Provided data
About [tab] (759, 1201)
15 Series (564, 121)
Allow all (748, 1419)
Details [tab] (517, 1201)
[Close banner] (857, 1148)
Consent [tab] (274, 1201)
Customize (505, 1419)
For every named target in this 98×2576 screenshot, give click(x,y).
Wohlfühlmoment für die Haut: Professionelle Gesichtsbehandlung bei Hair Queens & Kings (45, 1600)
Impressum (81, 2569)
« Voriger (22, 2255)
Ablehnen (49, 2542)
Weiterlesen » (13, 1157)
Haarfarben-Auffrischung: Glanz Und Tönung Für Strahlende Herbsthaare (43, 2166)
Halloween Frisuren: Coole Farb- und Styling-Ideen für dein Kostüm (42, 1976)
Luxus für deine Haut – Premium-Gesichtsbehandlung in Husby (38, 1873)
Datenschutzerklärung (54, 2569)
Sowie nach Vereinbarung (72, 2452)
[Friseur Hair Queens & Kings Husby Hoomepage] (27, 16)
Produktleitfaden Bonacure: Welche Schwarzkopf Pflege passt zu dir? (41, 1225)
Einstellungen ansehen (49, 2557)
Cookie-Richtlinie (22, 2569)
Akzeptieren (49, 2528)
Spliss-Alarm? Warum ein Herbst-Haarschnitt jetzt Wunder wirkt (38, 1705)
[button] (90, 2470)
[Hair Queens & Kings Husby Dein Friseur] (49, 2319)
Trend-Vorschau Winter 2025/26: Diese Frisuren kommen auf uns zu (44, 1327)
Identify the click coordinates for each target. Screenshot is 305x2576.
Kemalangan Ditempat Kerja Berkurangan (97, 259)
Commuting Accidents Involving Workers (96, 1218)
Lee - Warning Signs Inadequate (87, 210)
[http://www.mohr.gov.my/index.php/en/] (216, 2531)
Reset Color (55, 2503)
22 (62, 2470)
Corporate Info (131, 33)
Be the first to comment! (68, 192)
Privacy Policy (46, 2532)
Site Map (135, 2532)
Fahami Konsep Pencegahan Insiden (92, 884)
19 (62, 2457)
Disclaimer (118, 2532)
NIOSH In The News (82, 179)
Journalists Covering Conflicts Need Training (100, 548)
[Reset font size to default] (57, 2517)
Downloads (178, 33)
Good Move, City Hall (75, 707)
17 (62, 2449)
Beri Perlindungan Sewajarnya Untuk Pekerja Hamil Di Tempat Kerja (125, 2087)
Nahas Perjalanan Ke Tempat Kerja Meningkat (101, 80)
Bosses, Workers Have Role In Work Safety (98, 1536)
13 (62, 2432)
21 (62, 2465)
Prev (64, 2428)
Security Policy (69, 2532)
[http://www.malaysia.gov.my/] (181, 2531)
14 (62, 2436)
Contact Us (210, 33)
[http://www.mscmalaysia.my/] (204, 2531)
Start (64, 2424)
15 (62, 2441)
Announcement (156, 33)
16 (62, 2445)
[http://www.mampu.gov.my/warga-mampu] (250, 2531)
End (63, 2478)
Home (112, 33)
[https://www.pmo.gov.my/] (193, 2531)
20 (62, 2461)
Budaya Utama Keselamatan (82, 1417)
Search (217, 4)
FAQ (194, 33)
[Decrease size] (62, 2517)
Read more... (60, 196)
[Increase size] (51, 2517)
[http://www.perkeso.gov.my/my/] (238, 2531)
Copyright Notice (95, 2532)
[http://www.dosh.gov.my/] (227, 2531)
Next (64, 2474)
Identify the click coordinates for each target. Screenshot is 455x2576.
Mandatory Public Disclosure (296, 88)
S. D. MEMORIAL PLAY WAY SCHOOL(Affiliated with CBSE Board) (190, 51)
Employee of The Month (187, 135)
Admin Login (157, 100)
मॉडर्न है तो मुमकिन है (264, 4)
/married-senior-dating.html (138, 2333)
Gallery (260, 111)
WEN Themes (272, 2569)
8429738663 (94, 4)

Exercise
When a line of the records includes "Hair", that line belongs in the answer.

Reply
Wohlfühlmoment für die Haut: Professionelle Gesichtsbehandlung bei Hair Queens & Kings (45, 1600)
[Friseur Hair Queens & Kings Husby Hoomepage] (27, 16)
[Hair Queens & Kings Husby Dein Friseur] (49, 2319)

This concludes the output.